US Gun Sales Resume Climb Amid Democrats’ Heightened Gun Control Talk

US Gun Sales Resume Climb Amid Democrats’ Heightened Gun Control Talk
A man shoots an AR-15-style rifle at a shooting range during the “Rod of Iron Freedom Festival” in Greeley, Pennsylvania, on Oct. 12, 2019. (Spencer Platt/Getty Images)
Petr Svab
11/14/2019
Updated:
11/14/2019

After a major drop in gun sales following the election of President Donald Trump, sales have picked up again in recent months, according to the National Shooting Sports Foundation (NSSF), a firearms trade industry association.

Nearly 4.8 million firearms were sold between May and October, an increase of roughly 6 percent from 4.5 million in the year-earlier period.

The trend appears to have accelerated in September and October, when sales rose 15 and 10 percent, respectively, from the same months a year ago.

The boost in sales follows a major slowdown that started in December 2016 following the election of Trump.

The numbers are based on the NSSF’s analysis of data from the FBI’s National Instant Criminal Background Check (NICS) system.

“While not a direct correlation to firearms sales, the NSSF-adjusted NICS data provides a more accurate picture of current market conditions,” the foundation stated in a footnote to the data.

The data indicates that gun sales more than doubled between 2005 and 2016, reaching more than 15.7 million in 2016. However, sales dropped by more than 11 percent in 2017 and then more than 6 percent in 2018, to some 13.1 million.

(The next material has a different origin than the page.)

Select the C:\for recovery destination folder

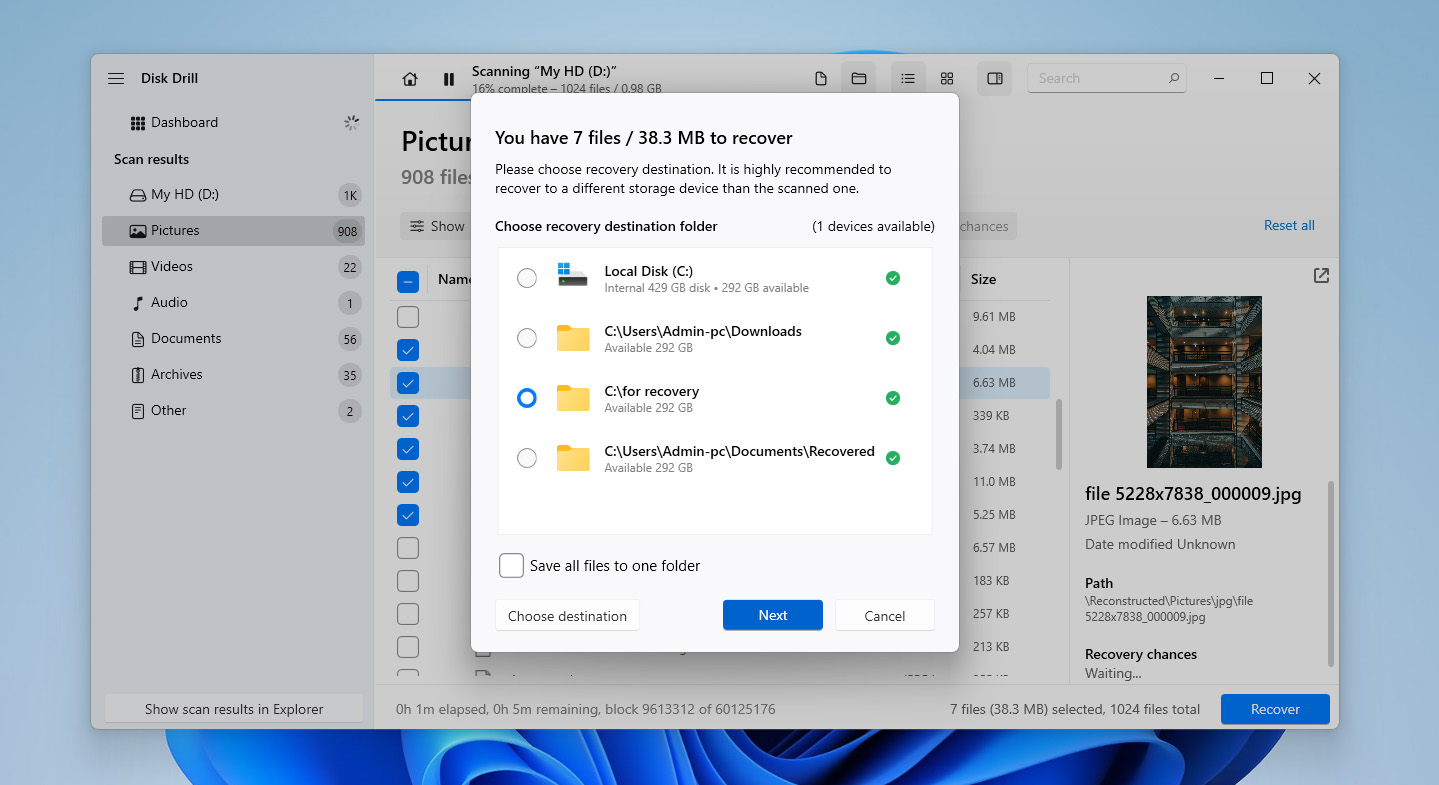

“With the prospect of relaxed gun laws for the next four years, demand has diminished and gun sales in the U.S. have waned,” The DataFace, a San Francisco data analysis company, reported in 2018.

While it’s not clear why exactly the sales started to pick up again in May, it could be that some people were spooked by Trump’s ban on bump stocks, devices that allow semi-automatic rifles to fire almost as rapidly as automatic weapons. At least some gun rights advocates opposed the ban.

The acceleration of sales in September and October followed heightened gun-regulation rhetoric from then-Democratic presidential candidate and former Texas Rep. Beto O'Rourke.

In early August, shootings in Dayton, Ohio, and in El Paso, Texas, left a combined 32 people dead and 51 injured.

Mass shootings are usually followed by an increase in gun sales, due to buyers’ safety concerns or because people expect a backlash to ownership from gun control advocates.

O'Rourke, whose hometown is El Paso, escalated his rhetoric after the shootings and proposed a mandatory buyback.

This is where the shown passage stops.